Task: Only the lines holding "plus" are wanted. Copy every one from the records below.

Data for the task:
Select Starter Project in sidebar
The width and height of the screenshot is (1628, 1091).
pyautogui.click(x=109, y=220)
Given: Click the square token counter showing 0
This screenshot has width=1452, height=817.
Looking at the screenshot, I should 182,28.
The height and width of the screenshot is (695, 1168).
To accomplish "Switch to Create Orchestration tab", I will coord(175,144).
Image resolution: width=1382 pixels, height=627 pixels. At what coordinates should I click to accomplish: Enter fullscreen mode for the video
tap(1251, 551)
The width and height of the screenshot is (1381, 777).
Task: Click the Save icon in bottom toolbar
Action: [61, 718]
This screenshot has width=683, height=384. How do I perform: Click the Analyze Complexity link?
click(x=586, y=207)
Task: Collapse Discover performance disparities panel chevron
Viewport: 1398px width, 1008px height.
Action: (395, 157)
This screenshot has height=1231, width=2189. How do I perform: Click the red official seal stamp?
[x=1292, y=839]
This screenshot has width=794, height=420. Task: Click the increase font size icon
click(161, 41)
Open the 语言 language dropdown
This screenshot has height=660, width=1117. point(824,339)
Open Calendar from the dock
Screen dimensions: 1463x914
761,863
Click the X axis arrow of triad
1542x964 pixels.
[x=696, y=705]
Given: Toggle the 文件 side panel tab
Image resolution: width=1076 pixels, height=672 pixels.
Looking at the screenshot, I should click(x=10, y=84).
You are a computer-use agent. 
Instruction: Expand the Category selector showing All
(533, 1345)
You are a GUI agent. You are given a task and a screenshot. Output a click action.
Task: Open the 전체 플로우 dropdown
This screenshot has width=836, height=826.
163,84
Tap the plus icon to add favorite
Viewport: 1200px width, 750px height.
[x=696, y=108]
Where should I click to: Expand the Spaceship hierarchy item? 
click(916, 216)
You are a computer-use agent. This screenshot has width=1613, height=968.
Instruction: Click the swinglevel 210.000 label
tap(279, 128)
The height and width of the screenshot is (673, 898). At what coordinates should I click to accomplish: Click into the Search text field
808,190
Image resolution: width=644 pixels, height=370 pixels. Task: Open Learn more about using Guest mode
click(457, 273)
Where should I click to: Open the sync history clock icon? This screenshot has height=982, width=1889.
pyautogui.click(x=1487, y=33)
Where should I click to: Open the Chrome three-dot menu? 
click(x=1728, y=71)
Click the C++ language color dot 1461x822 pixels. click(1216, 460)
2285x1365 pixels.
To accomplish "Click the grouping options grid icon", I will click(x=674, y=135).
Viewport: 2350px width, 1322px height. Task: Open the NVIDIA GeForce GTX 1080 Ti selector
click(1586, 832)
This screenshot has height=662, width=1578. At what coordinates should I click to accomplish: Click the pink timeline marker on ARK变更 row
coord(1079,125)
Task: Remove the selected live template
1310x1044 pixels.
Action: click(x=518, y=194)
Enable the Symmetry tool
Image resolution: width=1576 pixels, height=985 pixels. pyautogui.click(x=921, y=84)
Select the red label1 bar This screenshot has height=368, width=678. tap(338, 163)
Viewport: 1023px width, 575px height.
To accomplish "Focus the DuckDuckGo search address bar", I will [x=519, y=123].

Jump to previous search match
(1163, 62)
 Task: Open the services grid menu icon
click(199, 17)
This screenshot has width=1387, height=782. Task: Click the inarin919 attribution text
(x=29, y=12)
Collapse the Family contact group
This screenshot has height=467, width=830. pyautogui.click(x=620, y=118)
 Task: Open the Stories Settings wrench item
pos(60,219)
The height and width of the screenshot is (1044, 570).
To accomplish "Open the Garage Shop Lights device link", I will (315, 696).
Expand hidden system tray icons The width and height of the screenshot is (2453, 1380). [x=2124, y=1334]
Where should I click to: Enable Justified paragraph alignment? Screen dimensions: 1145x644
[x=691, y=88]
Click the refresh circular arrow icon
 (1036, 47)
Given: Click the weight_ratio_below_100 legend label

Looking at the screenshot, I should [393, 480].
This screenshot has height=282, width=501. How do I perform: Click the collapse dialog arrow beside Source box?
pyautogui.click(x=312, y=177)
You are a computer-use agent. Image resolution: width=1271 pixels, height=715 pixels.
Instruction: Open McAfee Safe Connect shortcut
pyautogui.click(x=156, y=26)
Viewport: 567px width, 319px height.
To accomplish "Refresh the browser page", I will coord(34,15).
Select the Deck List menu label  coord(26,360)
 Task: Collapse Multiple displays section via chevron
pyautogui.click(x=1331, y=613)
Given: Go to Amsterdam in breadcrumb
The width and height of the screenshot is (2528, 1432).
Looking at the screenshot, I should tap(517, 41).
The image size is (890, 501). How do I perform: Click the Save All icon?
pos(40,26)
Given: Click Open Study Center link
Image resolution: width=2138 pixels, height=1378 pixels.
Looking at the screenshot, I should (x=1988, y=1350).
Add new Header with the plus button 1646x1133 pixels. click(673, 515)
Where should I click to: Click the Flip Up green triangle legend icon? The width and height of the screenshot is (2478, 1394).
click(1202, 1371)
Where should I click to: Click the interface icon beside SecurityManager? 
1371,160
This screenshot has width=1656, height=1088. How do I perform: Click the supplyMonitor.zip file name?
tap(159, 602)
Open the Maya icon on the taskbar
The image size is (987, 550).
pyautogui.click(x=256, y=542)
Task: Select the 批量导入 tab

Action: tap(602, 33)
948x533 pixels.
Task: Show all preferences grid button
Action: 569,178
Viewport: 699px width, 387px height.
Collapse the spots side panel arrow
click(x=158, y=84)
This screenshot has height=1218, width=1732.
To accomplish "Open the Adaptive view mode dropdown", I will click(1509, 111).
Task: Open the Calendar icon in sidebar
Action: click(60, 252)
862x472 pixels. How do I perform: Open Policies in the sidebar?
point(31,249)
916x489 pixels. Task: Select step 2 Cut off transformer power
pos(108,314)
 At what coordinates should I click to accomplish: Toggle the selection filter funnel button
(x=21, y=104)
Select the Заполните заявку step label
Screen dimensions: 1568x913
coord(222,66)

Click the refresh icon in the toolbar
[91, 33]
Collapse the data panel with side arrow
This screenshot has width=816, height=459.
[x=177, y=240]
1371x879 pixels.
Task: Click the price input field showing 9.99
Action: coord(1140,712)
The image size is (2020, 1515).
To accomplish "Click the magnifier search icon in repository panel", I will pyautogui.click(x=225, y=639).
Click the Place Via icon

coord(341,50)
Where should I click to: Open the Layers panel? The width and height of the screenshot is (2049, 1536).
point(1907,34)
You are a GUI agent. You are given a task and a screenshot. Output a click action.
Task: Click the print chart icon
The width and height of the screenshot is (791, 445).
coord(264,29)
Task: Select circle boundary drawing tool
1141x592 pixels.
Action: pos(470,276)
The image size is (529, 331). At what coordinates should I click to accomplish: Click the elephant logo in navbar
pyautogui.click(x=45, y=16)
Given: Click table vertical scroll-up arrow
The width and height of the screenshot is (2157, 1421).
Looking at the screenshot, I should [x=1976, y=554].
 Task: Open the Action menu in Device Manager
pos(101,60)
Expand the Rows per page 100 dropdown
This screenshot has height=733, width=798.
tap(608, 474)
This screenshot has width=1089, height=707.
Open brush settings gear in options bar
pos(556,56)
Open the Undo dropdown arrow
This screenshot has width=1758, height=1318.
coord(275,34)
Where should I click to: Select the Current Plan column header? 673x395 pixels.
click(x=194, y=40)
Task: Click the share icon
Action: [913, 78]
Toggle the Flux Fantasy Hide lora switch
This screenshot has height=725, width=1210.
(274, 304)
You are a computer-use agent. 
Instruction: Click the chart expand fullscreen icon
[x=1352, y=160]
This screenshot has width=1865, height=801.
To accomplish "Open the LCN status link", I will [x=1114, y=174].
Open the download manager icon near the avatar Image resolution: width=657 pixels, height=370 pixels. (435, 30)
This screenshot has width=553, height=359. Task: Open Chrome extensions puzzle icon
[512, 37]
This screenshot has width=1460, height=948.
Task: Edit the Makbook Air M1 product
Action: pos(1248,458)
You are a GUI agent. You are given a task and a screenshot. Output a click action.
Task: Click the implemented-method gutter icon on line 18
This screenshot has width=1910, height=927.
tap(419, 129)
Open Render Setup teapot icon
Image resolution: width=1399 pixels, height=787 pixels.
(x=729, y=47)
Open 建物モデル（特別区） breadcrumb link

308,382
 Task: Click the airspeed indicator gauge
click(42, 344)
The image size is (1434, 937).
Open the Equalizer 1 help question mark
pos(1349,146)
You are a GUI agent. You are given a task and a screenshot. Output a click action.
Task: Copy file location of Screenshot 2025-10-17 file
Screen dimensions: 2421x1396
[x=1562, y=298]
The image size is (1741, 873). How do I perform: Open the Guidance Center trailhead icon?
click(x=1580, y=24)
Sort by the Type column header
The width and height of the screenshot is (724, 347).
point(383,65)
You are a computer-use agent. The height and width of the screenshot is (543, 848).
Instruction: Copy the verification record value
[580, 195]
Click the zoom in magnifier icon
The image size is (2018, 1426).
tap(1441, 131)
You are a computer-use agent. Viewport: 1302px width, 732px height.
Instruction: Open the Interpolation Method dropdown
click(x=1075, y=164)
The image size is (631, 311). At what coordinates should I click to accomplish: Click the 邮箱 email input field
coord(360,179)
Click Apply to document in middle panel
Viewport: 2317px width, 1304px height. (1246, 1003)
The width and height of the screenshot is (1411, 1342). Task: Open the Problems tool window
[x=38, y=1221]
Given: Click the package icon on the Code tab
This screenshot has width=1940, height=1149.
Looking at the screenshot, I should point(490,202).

The answer:
Tap the plus icon to add favorite
Add new Header with the plus button 1646x1133 pixels. click(673, 515)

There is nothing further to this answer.